As far as possible, buy all stores by the quantity; if nothing else, you save the weight of paper, no small item in the course of a year; but there is always some reduction when an article is purchased at wholesale. You save the retail commission, if nothing more.

In warm weather, meats, of course, cannot be bought in large quantities, unless for a large family who are in possession of a good ice-house. Rice, tapioca, raisins, etc., are an exception to this rule, for they should never be bought in large quantities, except for boarding-houses or hotels, as they are very easily filled with insects.
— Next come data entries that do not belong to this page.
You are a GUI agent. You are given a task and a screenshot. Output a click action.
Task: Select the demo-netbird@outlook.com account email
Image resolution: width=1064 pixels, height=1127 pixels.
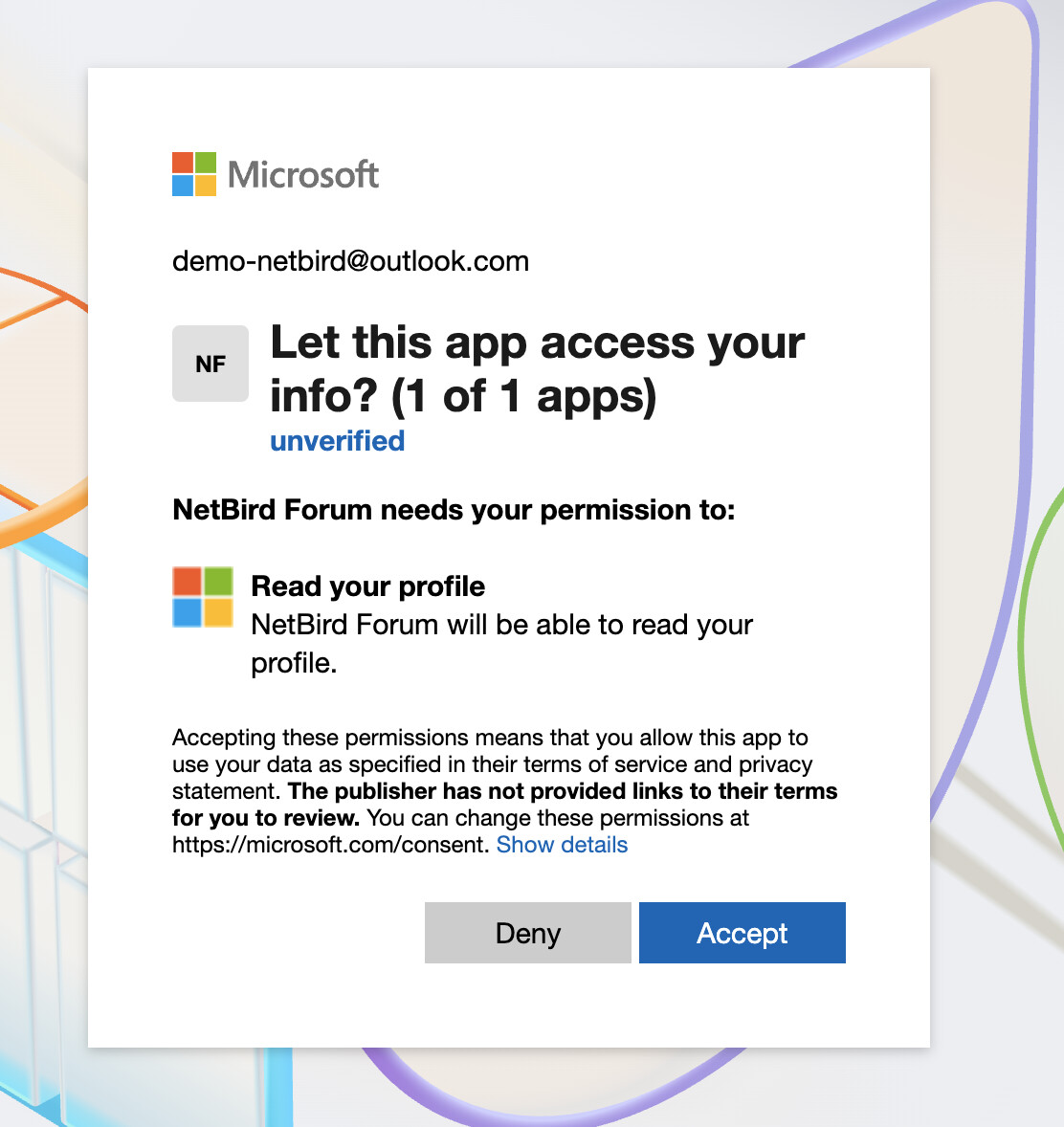[x=350, y=261]
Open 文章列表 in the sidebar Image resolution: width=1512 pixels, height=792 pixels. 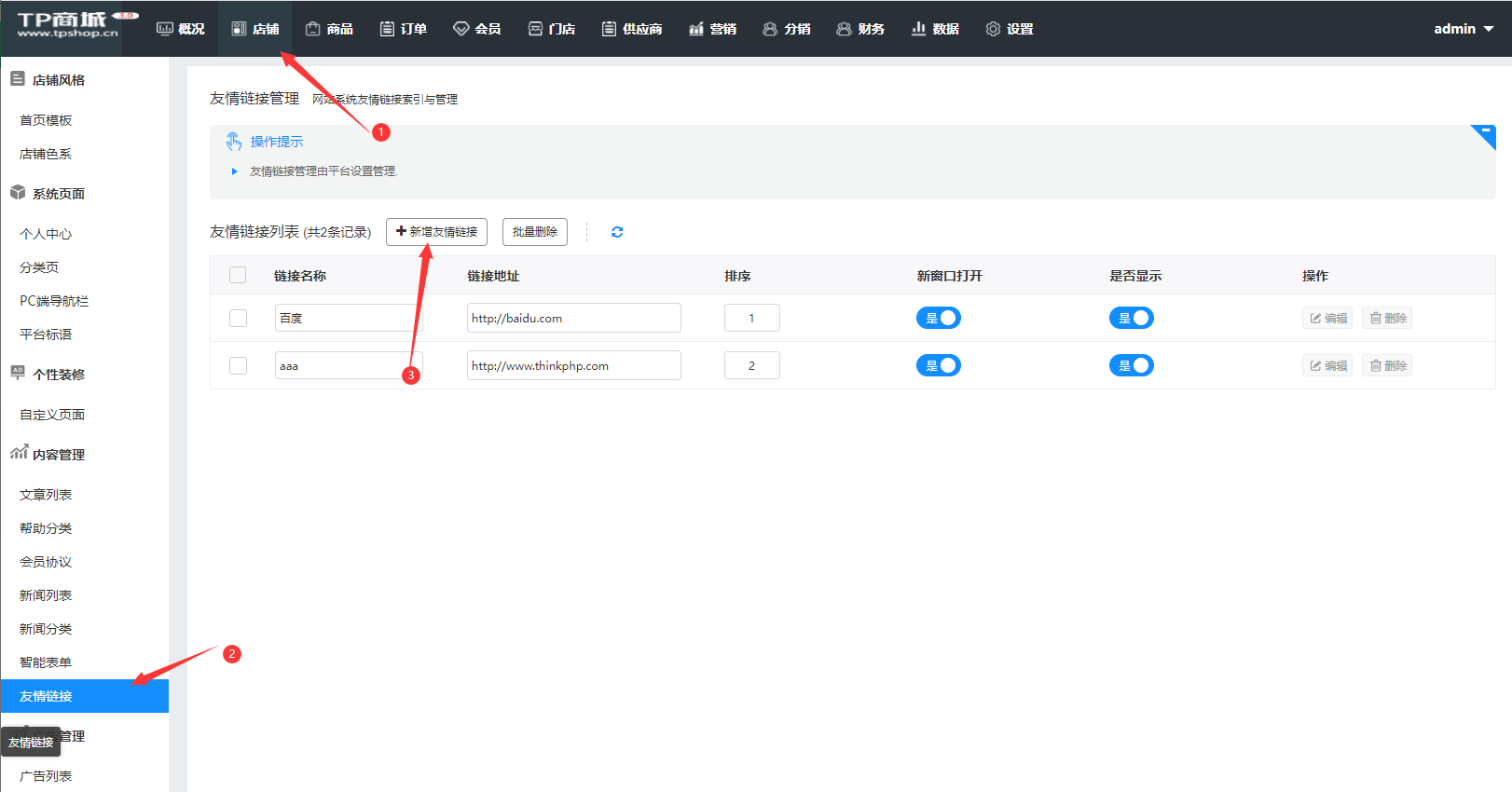click(x=46, y=495)
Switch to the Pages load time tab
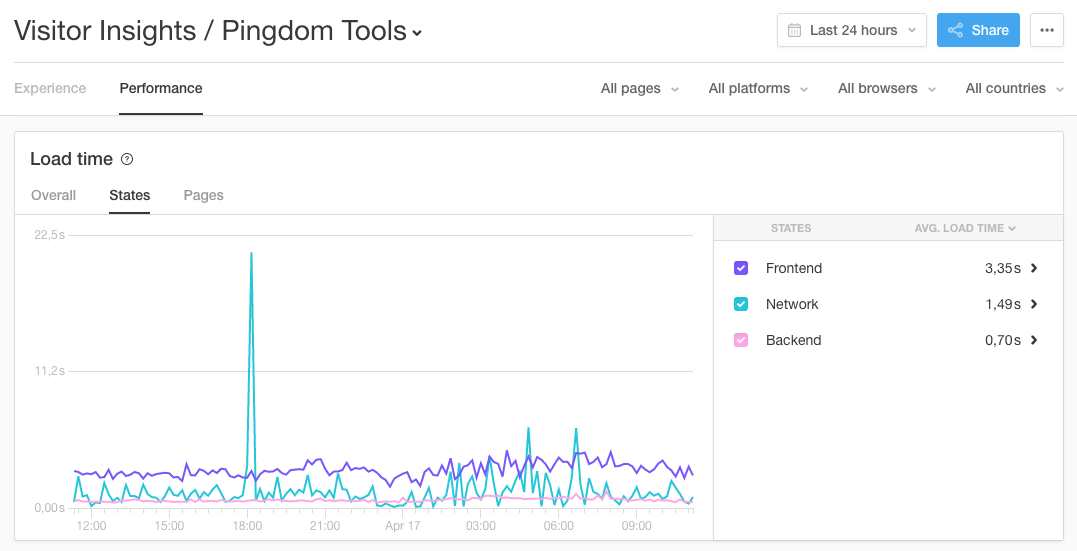Viewport: 1077px width, 551px height. click(x=203, y=195)
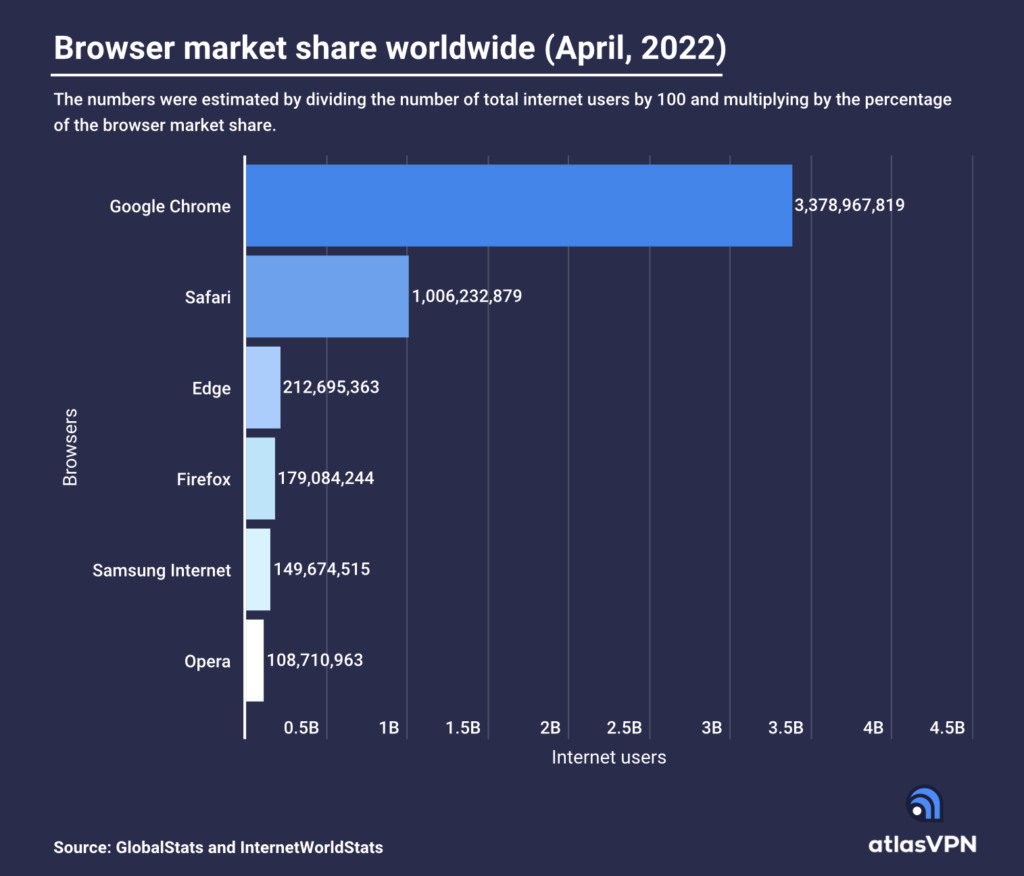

A store-room should be very dry, and supplied with a good number of shelves and drawers for stores of all kinds. A thick slab should be placed across from one end to the other, so high that nothing suspended from it will hit the head in passing through it. In this it is well to have some strong hooks to hang hams, dried beef, tongues, baskets, etc. A neat step-ladder should be kept in one corner, by which you can easily reach whatever is needed. These hooks are a great convenience, not only to put away your marketing, but so many things keep better for being suspended where there can be free circulation of air; and a store-room must be well ventilated. Eggs keep well hung up in a basket, or in nets made for that purpose. Buy your lemons in June and July, when freshest, cheapest, and most plentiful, by the box, and suspend them on these hooks in nets, and they will keep all summer.

XXV.
TRUST YOUR CHILDREN.

THERE is no lesson that so well repays the teacher as that by which children are taught to feel that they are trusted; that father and mother commit matters of importance to their care, with confidence that they will not disappoint them. Begin this teaching while the child is yet young. Of course you must gauge the importance of the trust by the age of the child, taking care that you do not tax the little one beyond its capacity, but being just as careful to have it understand that you are in earnest. It is a great event in a child’s life when it first feels that you look to it with loving confidence for the performance of certain duties that you have trusted to its honor. The feeling of responsibility which comes with this knowledge awakens self-respect, and the care and faithfulness which the youngest sees must be necessary to the satisfactory execution of the work will be good seed sown, which in after years will bear fruit, amply repaying all the trouble it cost to prepare the soil for its reception. That such teaching is not the easiest duty one can accept, every mother knows full well, and would much prefer to do the work herself, if conscience permitted, than be subjected to the tediousness and annoyance of drilling a child to do it. But this is a mother’s mission, which it is not wise to delegate to another.